We spent last weekend in Italy. What a luxury, to be able to just jump on a plane and in a couple of hours be in Rome!
Both of us have wanted to see Pompeii for a long time - me, since I was 6 and saw a National Geographic picture of a plaster cast of one of the bodies; Ron since we listened together to the audiobook of Richard Harris's Pompeii. So that was what we did.
We landed in Rome around noon on Thursday, Feb. 2, and took the train from the airport to the central train station. We wandered around a bit by metro and foot that afternoon - saw an unexpected pyramid, the Circus Maximus and the Colosseum - then went to Naples by high-speed train.
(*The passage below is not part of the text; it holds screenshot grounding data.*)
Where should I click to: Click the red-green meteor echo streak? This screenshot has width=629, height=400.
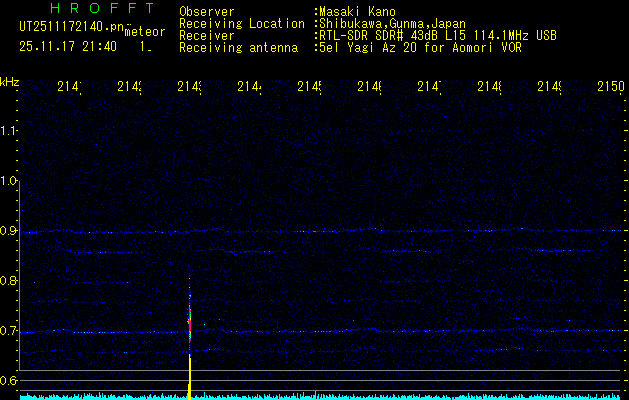pos(189,322)
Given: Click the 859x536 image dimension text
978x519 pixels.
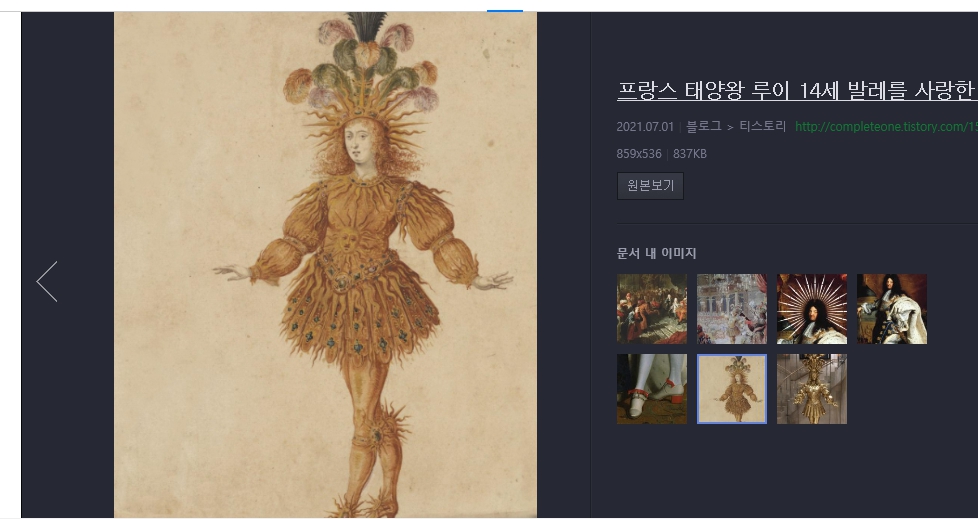Looking at the screenshot, I should 639,153.
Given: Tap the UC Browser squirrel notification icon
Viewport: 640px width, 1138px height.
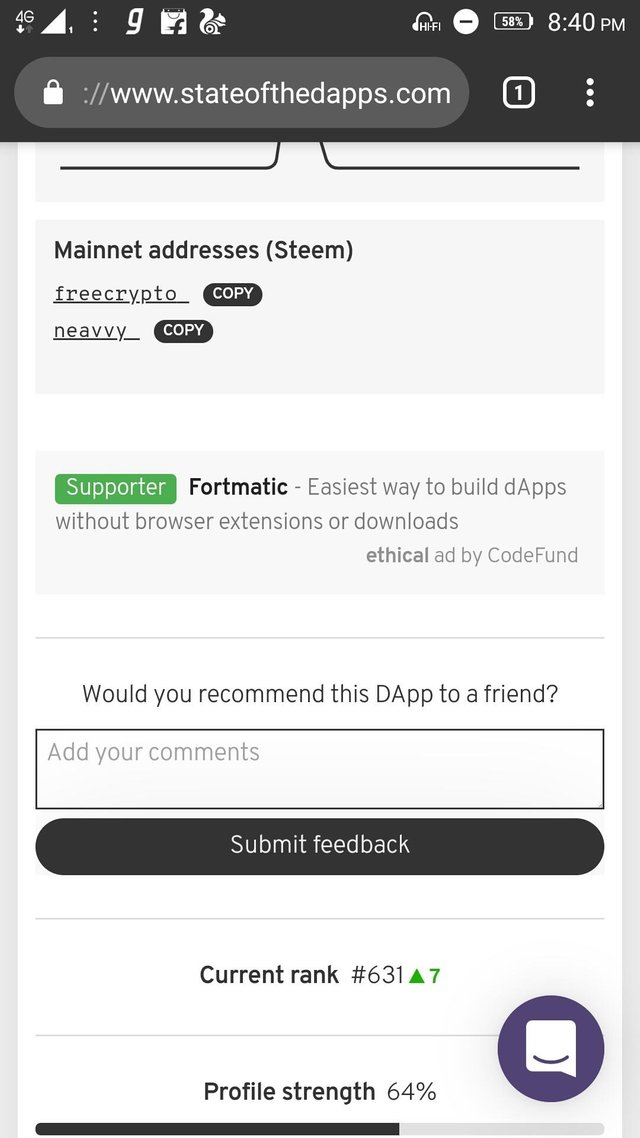Looking at the screenshot, I should click(x=211, y=22).
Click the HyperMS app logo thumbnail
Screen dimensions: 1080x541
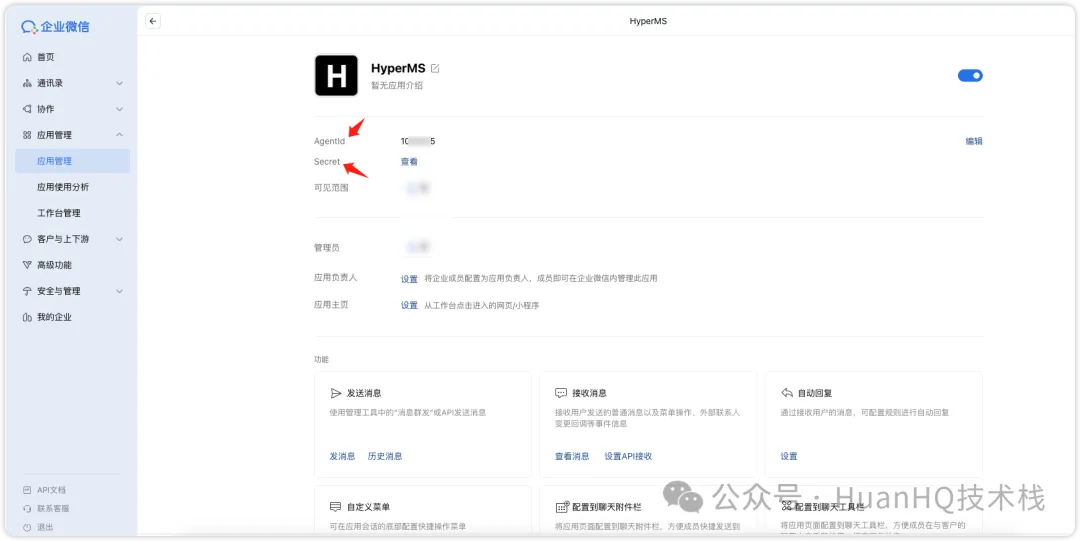tap(336, 75)

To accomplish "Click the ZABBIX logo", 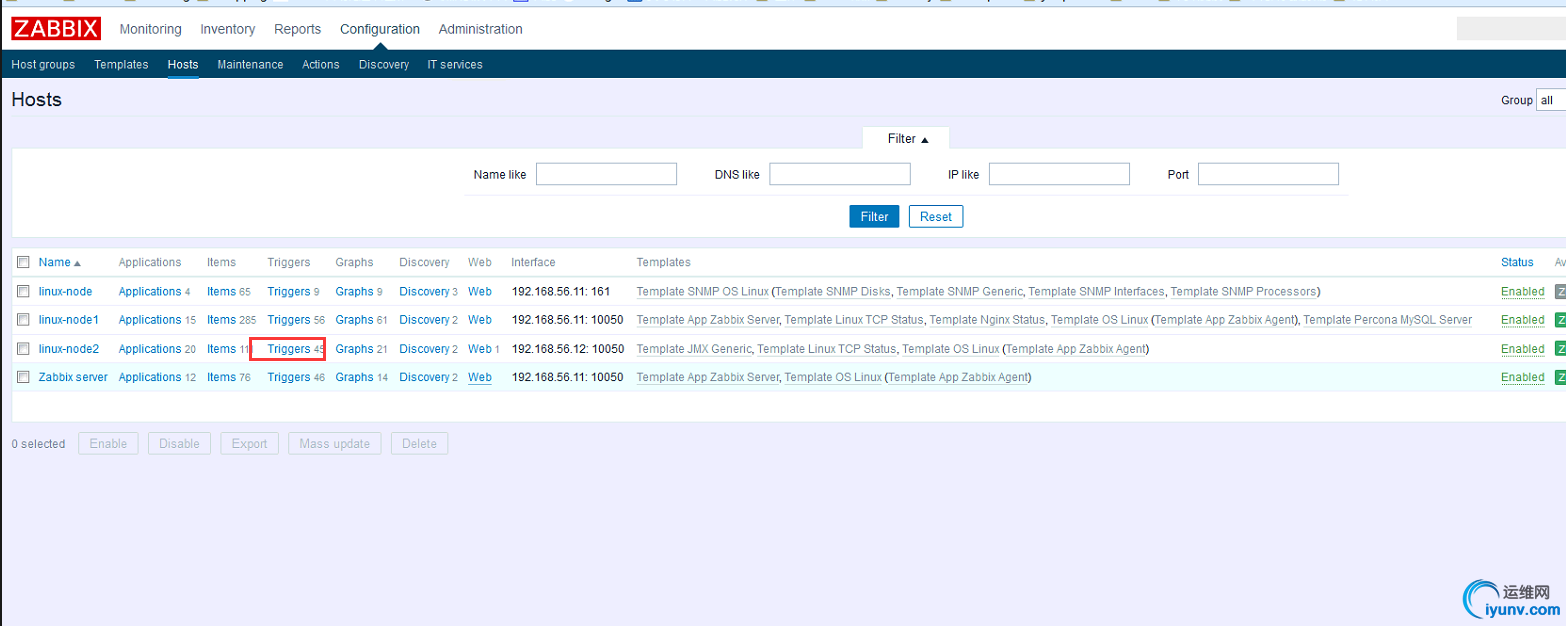I will (x=56, y=29).
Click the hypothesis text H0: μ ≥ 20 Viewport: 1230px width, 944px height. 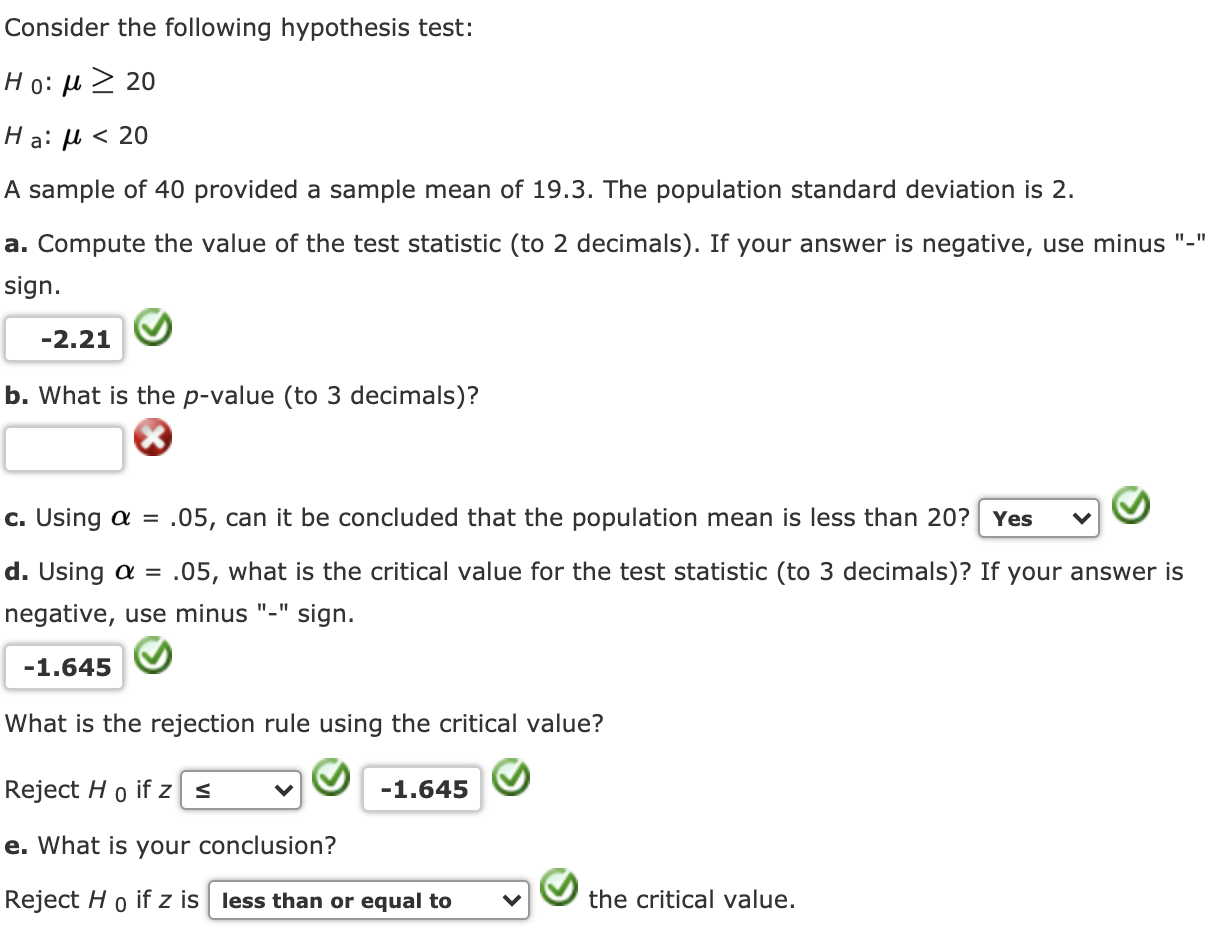point(78,82)
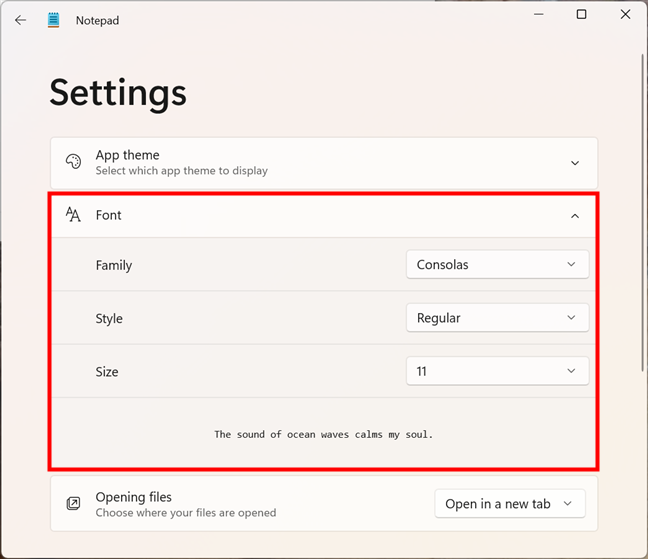Screen dimensions: 648x559
Task: Click the Settings page heading
Action: tap(118, 92)
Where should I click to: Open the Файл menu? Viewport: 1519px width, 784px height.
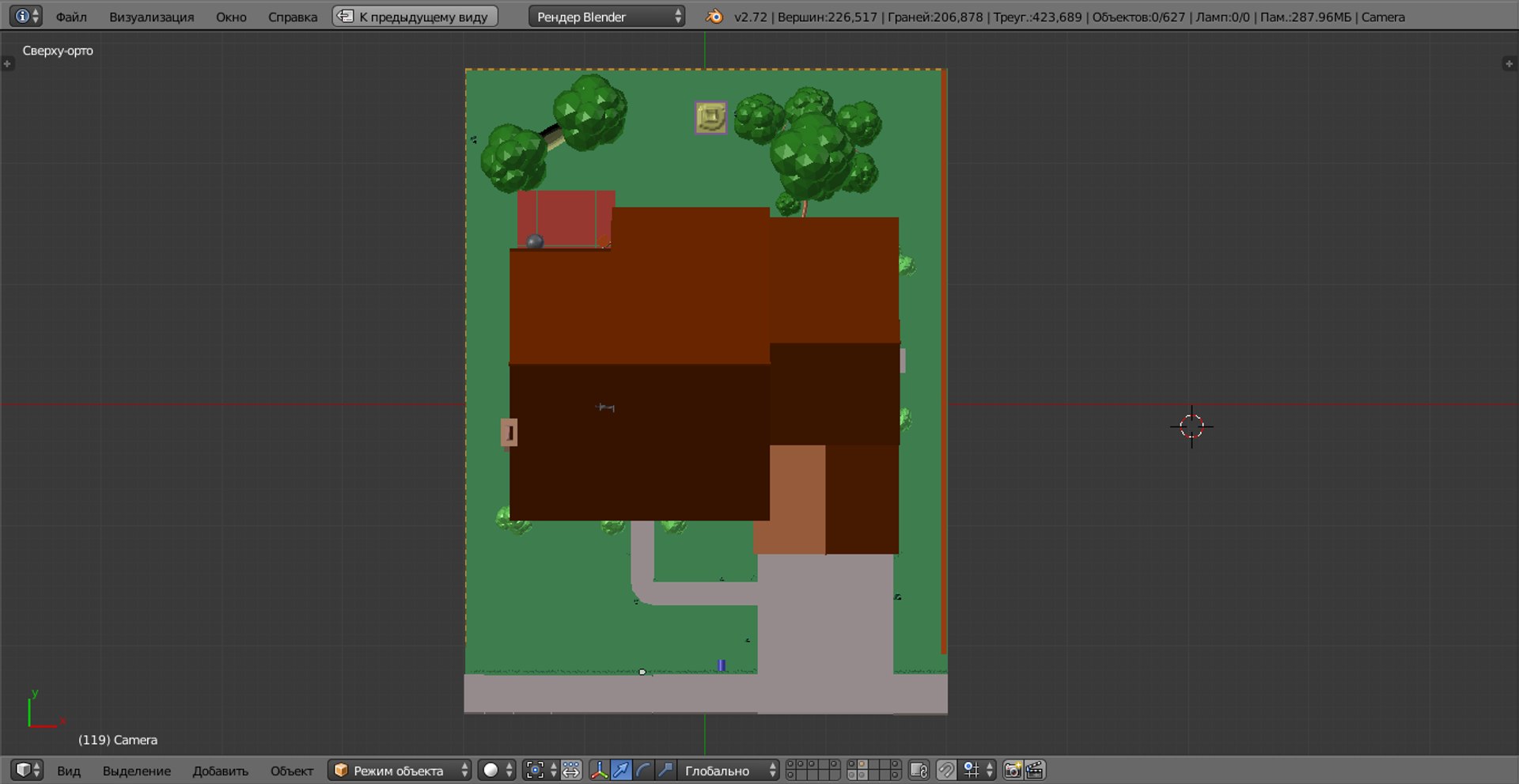71,17
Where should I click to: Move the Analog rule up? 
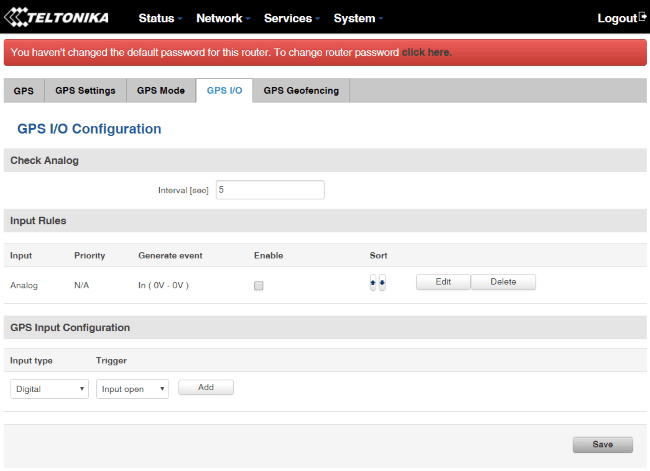click(x=373, y=283)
Friday morning we were picked up at our hotel by a guide and joined an agreeable German mother-son pair to do the sights - Vesuvius in the morning, Pompeii in the afternoon. Whew! But it was the best time of the year to do it, we learned. Once the high tourist season begins you can hardly move in both places for the crowds. We were among a dozen or so people - who in their right mind would tour Italy in February?
Next morning back onto the train to Rome. We checked into our hotel next to the Vatican (we could see the top of the dome of St. Peter's from the bathroom window) and headed off to do the tourist thing there. We were too late for the Sistine Chapel, but we got into St. Peter's. It had its holy spots - the Pieta was wonderful - but there were an awful lot of monuments to fat and power-hungry popes. There was so much of what I don't like about the Church in the air that I found it hard to find God there. Still, the place has been polished by prayer and it shows in places.
And the next morning it was back to the airport by city bus (the best way to see a city) and train, and home again. We can't really say we've seen Italy, but at least we've breathed the air and picked up a couple of stones from Vesuvius.
That's it as far as travels go for this month, I think. Next month we need to renew our visas so we'll do Athens quickly; then we'll go to Cappadocia to see the solar eclipse, and finally we'll spend a week or so in Spain. Then it will be getting on for time to start shipping things home. We haven't even got a Turkish carpet yet!